Copy the records below verbatim, starting at the beginning of the records and ending at the line that contains "Action: (585, 39)". Include that final line.

Entries for locating text and elements:
# # # # # # #

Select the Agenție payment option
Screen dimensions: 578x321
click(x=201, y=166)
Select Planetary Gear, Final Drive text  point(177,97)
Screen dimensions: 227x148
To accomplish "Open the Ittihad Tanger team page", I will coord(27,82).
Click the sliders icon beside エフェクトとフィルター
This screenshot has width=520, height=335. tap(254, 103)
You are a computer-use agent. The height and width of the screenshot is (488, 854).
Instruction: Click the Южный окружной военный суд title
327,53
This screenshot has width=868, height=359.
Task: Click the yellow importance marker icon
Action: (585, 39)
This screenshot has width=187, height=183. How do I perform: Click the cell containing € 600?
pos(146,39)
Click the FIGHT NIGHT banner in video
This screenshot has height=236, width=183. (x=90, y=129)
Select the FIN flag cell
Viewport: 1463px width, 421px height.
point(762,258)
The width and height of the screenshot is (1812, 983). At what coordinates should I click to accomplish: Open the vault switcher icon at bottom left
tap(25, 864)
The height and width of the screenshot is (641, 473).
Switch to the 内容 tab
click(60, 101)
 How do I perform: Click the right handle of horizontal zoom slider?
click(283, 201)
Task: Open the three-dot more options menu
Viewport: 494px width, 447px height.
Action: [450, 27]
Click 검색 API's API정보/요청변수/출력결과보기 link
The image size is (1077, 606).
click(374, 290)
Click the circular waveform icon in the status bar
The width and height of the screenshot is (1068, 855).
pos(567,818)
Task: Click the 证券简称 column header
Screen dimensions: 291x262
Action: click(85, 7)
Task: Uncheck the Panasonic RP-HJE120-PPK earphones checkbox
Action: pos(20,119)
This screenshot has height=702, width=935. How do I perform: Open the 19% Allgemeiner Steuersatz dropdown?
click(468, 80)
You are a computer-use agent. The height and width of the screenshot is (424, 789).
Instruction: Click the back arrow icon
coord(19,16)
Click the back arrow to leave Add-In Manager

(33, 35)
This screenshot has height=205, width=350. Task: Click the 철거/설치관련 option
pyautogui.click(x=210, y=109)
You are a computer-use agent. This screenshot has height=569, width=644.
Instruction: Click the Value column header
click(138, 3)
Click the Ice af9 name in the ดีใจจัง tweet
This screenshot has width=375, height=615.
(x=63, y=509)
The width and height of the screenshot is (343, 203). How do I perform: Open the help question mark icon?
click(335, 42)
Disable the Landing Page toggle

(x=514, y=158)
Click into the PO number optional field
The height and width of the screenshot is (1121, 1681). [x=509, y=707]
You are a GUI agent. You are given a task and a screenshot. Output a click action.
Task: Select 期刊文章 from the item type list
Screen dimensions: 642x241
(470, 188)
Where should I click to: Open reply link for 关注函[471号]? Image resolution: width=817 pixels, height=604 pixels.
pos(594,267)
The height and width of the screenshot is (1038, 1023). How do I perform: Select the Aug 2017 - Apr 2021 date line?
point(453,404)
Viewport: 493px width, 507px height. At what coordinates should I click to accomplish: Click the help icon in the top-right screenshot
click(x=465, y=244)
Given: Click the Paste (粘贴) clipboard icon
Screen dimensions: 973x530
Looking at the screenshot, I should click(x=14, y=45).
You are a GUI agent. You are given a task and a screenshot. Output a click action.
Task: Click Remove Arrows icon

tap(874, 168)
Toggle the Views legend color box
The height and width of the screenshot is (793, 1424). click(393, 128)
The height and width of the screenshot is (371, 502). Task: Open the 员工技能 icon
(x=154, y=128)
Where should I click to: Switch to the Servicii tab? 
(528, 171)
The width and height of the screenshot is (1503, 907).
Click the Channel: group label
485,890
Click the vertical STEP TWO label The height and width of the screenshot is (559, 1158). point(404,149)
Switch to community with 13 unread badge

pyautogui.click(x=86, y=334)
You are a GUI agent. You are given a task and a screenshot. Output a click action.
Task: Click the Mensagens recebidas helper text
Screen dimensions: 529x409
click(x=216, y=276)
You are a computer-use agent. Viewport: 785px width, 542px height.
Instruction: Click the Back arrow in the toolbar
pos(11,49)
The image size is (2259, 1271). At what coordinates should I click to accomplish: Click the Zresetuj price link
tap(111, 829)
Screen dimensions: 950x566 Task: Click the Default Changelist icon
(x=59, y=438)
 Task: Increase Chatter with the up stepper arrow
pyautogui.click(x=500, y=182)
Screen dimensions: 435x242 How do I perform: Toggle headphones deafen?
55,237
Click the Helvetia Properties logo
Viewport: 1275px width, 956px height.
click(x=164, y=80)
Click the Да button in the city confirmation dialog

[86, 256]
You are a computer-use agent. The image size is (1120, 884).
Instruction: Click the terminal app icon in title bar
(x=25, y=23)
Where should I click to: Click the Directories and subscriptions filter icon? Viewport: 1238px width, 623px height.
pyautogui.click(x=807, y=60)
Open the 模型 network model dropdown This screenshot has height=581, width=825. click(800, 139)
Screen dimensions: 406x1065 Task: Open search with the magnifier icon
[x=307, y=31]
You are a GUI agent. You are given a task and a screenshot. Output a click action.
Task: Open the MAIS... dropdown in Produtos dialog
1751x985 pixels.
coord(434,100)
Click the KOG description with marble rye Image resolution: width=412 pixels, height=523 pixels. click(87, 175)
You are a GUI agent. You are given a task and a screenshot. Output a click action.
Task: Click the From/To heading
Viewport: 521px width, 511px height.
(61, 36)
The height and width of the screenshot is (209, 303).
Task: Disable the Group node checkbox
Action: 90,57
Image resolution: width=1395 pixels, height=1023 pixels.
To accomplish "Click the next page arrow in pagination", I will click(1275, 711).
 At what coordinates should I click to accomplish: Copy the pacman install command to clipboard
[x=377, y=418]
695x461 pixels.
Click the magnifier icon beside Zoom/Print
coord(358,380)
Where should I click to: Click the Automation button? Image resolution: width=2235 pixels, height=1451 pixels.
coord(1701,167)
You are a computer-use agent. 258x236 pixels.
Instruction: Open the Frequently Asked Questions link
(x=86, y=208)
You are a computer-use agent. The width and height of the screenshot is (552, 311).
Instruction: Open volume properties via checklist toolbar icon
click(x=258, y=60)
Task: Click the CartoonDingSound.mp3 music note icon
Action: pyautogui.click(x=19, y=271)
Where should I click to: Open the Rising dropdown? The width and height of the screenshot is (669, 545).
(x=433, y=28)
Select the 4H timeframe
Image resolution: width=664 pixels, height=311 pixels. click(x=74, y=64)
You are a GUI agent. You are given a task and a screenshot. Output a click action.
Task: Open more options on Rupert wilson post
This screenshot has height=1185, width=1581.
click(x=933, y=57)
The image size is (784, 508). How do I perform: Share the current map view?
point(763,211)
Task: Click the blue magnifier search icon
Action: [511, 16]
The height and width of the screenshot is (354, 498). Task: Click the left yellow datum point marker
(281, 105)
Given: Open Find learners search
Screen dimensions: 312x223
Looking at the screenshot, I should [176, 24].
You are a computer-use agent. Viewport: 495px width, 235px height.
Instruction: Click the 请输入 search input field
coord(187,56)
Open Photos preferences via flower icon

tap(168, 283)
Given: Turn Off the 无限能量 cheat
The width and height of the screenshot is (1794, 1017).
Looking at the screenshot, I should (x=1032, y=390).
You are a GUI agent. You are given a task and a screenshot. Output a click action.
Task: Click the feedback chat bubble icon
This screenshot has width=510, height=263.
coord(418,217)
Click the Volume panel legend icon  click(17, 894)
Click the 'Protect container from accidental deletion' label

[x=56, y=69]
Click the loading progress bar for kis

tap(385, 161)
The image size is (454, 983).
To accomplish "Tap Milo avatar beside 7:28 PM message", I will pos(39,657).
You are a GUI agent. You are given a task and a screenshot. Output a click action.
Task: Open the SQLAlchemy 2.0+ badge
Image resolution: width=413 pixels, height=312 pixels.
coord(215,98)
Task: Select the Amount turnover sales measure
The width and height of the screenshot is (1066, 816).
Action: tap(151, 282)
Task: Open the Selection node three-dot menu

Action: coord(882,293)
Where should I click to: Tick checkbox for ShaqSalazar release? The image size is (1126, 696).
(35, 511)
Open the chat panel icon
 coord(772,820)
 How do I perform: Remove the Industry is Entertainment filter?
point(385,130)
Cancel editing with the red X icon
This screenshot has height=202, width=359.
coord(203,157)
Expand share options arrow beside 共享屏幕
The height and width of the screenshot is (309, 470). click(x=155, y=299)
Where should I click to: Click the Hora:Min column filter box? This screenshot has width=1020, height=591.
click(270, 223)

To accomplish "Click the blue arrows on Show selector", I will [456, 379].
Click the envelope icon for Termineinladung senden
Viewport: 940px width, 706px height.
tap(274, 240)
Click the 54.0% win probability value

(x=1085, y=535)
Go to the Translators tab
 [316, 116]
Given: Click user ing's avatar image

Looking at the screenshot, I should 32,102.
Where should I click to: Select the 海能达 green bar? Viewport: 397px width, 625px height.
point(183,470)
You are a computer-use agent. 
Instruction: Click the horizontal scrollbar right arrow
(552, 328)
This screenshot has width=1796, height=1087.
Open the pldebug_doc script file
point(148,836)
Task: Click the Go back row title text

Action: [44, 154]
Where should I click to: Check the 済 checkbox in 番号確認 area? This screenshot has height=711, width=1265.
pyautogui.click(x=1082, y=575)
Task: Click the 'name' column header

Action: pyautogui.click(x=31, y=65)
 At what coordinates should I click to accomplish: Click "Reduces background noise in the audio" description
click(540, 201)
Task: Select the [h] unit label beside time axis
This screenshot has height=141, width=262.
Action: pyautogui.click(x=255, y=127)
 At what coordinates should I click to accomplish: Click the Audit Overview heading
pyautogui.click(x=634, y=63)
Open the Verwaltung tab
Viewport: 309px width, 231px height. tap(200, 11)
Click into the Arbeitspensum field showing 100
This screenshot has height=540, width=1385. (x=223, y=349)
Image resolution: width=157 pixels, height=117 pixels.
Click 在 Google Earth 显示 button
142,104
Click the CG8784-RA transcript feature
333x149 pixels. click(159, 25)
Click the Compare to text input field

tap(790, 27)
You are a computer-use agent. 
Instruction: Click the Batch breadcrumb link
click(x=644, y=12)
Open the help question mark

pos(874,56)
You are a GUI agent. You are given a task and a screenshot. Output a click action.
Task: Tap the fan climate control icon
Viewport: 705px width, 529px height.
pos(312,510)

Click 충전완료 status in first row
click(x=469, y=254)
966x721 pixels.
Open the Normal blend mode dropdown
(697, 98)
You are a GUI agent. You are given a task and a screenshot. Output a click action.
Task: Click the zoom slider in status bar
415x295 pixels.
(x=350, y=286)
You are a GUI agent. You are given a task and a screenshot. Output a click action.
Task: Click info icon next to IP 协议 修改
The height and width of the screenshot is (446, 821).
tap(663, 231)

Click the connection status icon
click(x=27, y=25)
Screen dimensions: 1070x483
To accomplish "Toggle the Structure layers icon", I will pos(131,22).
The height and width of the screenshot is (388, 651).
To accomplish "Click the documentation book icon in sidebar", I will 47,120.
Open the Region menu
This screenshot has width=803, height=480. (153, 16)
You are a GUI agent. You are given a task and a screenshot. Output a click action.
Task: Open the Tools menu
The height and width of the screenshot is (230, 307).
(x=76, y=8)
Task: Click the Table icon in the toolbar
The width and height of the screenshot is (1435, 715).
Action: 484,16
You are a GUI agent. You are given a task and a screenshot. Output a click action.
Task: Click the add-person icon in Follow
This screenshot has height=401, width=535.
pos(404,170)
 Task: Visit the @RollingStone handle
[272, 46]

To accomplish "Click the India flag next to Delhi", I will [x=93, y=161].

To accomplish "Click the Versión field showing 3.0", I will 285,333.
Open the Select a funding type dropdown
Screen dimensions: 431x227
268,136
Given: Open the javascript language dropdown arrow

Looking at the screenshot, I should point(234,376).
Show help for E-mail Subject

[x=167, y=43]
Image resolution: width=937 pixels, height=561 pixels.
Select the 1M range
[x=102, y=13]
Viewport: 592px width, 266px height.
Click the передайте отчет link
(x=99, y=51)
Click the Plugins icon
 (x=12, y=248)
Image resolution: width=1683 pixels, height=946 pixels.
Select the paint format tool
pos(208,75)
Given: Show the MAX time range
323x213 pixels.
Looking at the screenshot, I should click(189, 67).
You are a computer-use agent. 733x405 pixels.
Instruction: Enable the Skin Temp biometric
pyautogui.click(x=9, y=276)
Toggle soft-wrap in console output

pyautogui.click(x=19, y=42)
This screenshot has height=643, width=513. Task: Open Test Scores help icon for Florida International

# # # # # # #

> _Result_
Select the Agenție payment option
Screen dimensions: 578x321
click(x=201, y=166)
Select Planetary Gear, Final Drive text  point(177,97)
Screen dimensions: 227x148
To accomplish "Open the Ittihad Tanger team page", I will coord(27,82).
Click the sliders icon beside エフェクトとフィルター
This screenshot has width=520, height=335. tap(254, 103)
You are a computer-use agent. The height and width of the screenshot is (488, 854).
Instruction: Click the Южный окружной военный суд title
327,53
This screenshot has width=868, height=359.
Task: Click the yellow importance marker icon
Action: (585, 39)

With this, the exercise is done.